A book cover with an image of a woman.

Margaret Sanger: A Life of Passion, Jean H. Baker 2012

A dry, detailed but engaging tale of a fascinating woman whose passion, drive and determination almost single-handedly led to the liberation of women from the burdens, disease, death and poverty of endless childbirth and large families. Born in Corning, New York, the sixth of eleven children to Irish immigrants, she early demonstrated her independence and drive in seeking education and trained as a nurse. Marrying a crypto-Jew, William Sanger, at 21, she bore three children and was a strict Socialist before finding her life and work at the age of 30. Influenced by Mabel Dodge and Emma Goldman in Greenwich Village but interrupted by a decade of child rearing in Hastings-on-Hudson, she returned to New York City to begin decades of trying to provide women with control over their own bodies as well as address overpopulation. She endured arrest and harassment for her clinics and education efforts due to the Comstock Law and traveled extensively abroad for international conferences, lectures, and fund-raising.
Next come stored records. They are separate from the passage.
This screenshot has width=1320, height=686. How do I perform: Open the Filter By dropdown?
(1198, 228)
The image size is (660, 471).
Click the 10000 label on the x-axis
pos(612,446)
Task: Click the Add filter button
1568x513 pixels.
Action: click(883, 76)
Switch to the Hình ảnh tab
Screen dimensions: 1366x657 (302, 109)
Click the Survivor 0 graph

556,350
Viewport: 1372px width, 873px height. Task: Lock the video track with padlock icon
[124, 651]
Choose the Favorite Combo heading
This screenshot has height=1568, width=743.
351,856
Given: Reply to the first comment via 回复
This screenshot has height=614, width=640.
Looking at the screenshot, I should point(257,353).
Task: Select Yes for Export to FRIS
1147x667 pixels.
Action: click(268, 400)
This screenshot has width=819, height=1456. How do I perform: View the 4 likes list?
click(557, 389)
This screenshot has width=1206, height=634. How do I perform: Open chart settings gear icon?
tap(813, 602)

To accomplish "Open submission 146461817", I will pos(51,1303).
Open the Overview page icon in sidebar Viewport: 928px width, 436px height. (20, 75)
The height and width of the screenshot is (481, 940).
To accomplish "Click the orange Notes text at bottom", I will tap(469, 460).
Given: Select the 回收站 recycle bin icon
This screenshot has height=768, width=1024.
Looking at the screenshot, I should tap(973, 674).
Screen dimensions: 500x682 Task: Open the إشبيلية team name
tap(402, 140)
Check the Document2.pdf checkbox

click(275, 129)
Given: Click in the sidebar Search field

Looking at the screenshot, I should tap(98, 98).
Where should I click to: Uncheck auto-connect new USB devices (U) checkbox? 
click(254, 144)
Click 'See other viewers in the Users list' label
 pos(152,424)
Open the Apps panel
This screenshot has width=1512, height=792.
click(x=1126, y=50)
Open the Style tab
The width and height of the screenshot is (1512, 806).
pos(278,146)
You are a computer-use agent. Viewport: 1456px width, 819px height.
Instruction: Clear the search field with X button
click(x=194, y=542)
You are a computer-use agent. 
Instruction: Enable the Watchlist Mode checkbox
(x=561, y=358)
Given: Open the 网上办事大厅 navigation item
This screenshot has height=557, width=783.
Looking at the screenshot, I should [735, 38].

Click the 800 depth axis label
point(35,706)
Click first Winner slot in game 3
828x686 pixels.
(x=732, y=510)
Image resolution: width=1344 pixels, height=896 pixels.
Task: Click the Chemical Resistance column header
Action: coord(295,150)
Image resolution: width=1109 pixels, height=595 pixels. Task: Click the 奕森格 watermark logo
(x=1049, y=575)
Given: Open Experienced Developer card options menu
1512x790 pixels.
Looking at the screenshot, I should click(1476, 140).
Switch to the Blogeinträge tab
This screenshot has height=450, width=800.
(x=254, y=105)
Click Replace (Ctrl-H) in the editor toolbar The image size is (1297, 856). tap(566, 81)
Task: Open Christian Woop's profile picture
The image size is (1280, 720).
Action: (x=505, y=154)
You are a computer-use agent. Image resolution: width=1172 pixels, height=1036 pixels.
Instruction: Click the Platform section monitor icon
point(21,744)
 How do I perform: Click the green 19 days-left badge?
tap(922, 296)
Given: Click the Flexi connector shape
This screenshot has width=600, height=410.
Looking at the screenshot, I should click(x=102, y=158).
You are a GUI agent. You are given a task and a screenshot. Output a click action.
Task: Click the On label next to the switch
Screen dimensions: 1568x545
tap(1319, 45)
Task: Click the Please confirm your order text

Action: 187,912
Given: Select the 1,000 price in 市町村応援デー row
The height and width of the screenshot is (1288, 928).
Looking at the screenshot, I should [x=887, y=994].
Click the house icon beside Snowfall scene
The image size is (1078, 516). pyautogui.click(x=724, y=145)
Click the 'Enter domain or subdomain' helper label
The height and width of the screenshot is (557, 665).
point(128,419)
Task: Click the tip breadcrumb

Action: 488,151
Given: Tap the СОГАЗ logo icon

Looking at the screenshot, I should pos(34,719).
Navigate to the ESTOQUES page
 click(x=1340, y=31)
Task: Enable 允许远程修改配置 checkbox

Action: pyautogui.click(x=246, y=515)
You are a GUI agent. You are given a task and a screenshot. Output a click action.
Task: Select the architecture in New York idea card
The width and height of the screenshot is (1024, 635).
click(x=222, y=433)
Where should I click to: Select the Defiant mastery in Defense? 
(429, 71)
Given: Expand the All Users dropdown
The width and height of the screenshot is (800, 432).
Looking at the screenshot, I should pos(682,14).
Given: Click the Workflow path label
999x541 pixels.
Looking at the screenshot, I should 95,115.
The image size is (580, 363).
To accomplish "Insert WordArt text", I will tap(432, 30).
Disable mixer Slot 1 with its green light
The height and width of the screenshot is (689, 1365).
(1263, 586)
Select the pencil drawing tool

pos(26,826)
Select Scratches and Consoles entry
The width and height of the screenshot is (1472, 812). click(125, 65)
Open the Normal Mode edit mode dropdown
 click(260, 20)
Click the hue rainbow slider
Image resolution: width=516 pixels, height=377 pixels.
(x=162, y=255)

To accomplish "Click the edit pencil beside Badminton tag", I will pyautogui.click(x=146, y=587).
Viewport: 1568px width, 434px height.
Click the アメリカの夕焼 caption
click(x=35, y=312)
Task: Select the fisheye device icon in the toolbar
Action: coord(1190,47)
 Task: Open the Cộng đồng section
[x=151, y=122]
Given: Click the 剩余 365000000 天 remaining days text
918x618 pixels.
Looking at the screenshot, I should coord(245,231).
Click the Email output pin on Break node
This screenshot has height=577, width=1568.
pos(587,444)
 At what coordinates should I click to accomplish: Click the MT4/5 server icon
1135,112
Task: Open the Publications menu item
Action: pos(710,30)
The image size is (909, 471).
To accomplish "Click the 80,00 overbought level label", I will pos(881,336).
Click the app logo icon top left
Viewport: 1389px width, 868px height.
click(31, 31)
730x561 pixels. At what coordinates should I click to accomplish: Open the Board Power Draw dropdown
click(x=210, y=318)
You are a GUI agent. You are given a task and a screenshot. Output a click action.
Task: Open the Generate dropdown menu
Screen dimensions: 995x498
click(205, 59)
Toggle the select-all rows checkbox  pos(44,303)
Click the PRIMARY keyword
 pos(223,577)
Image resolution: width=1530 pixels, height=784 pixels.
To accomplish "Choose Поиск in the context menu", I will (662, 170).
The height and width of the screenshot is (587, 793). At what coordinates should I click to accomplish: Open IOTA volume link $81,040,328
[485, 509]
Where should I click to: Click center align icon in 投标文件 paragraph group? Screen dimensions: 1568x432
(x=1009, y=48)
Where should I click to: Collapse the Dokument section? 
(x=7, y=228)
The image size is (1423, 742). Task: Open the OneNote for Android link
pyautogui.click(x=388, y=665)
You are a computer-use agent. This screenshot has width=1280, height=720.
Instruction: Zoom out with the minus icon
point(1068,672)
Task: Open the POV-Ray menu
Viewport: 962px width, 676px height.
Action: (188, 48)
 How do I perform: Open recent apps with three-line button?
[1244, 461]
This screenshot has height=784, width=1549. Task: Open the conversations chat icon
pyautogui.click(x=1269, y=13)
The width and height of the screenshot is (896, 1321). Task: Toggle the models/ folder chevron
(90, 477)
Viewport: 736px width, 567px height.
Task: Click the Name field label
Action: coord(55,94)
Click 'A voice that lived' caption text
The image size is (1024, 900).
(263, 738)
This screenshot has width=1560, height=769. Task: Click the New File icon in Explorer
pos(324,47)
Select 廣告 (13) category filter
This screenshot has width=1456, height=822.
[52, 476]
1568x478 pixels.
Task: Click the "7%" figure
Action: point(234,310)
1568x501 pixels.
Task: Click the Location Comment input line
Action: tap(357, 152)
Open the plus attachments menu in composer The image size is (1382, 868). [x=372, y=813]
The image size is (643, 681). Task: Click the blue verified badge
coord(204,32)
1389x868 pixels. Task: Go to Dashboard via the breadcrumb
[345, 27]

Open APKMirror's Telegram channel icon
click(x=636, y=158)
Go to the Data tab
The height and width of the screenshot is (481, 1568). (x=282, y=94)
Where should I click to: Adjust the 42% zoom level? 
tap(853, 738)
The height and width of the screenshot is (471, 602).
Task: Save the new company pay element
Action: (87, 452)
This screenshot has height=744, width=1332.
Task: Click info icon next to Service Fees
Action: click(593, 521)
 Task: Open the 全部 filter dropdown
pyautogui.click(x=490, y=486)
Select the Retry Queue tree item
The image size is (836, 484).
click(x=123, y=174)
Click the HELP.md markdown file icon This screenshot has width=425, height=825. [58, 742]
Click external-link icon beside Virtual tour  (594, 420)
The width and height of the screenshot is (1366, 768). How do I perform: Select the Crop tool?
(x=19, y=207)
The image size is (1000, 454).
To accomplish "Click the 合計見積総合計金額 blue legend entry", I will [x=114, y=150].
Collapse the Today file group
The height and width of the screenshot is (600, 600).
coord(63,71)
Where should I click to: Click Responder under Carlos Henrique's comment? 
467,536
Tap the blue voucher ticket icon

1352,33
Her efforts eventually resulted in two major accomplishments—the oral contraceptive and Griswold vs. Connecticut giving married women the right to privacy in 1965. A feisty, egotistic non-collaborative woman, she was the necessary impetus in these critical events. Married twice, she lived in Tucson until her death in 1966 at 86 years of age. Planned Parenthood is the organization that she founded in 1942 and continues her work today.

Similarities to today’s battles over gay marriage and abortion—inappropriate role of the Catholic Church; change accomplished via the courts, not legislatures.  People: Pearl Buck, Clarence Gamble, HMS, Juliet Rablee—Cornish, New Hampshire.